Give an exact transcription limited to the lines from the one with "Task: Tap the Back label in header" through the end of the entries, including both; no pictures belong in it.

· · · · · · ·

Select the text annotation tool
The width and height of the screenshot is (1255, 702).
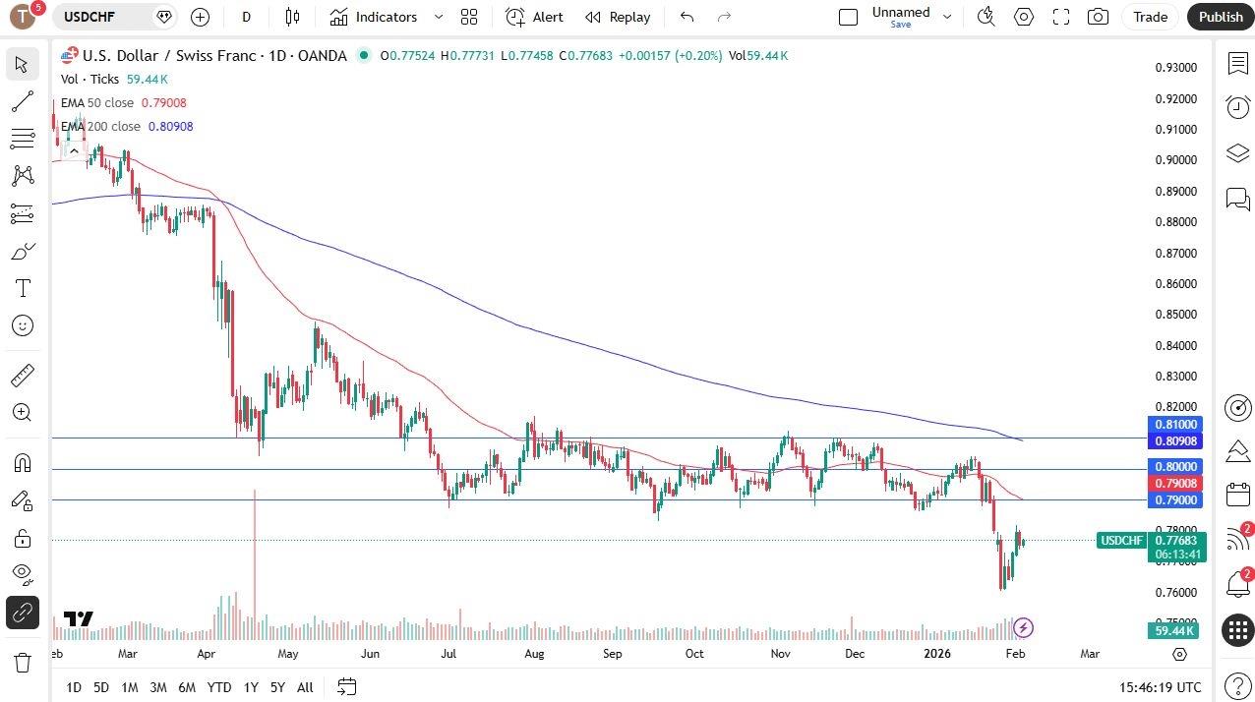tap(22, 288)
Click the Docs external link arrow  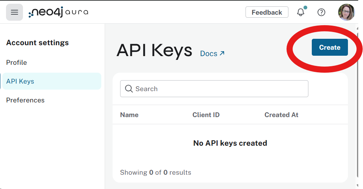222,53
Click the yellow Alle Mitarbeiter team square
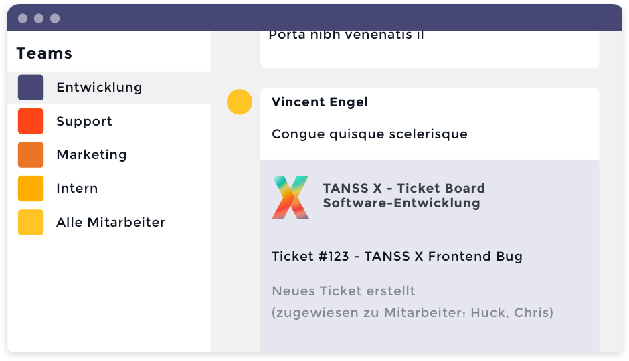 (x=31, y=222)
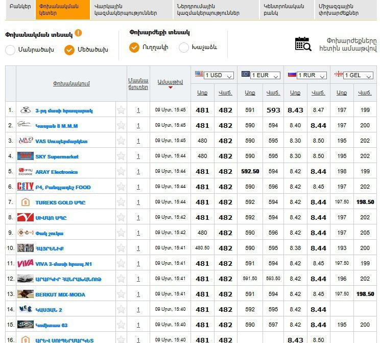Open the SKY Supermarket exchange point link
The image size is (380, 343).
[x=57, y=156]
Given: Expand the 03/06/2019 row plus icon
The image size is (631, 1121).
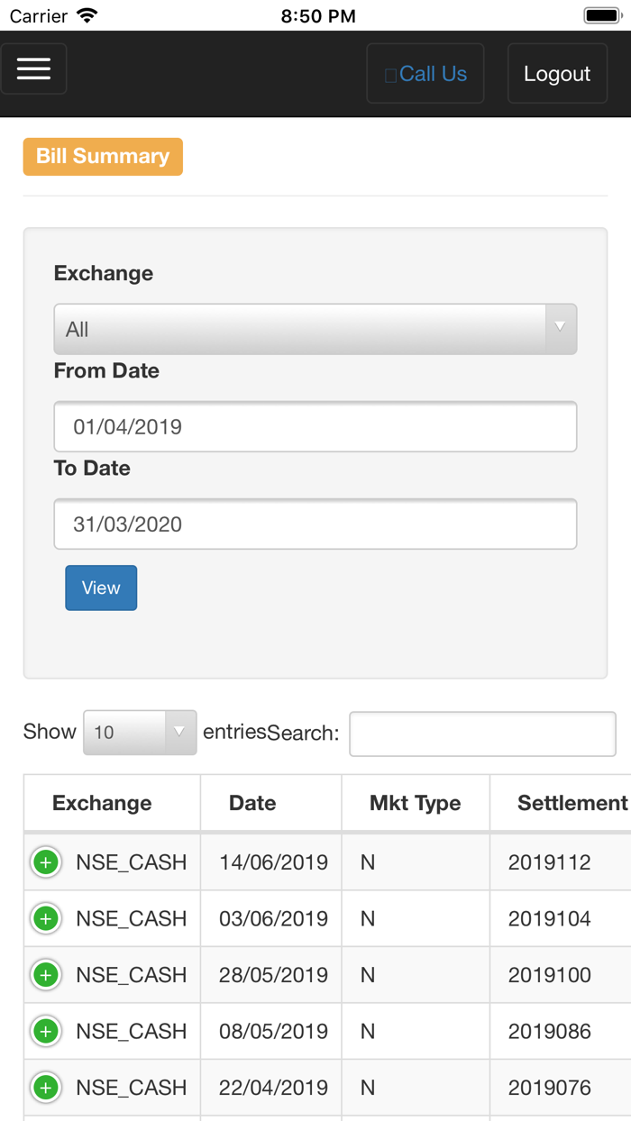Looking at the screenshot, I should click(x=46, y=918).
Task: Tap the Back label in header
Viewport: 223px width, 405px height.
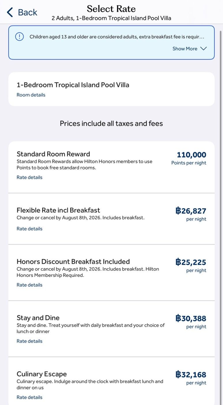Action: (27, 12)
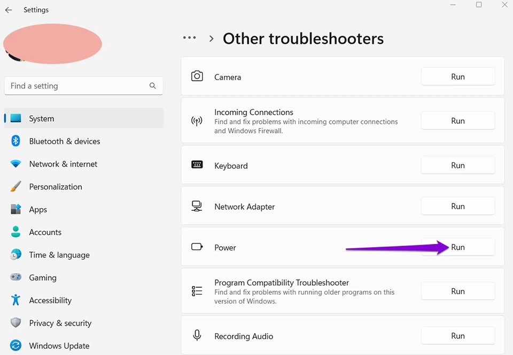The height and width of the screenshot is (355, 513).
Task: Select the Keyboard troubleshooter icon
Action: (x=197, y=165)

· · · · · · ·

RESULT OF THIS TASK
Task: Tap the Back label in header
Viewport: 223px width, 405px height.
Action: (27, 12)
The height and width of the screenshot is (355, 513).
Task: Select the Keyboard troubleshooter icon
Action: (x=197, y=165)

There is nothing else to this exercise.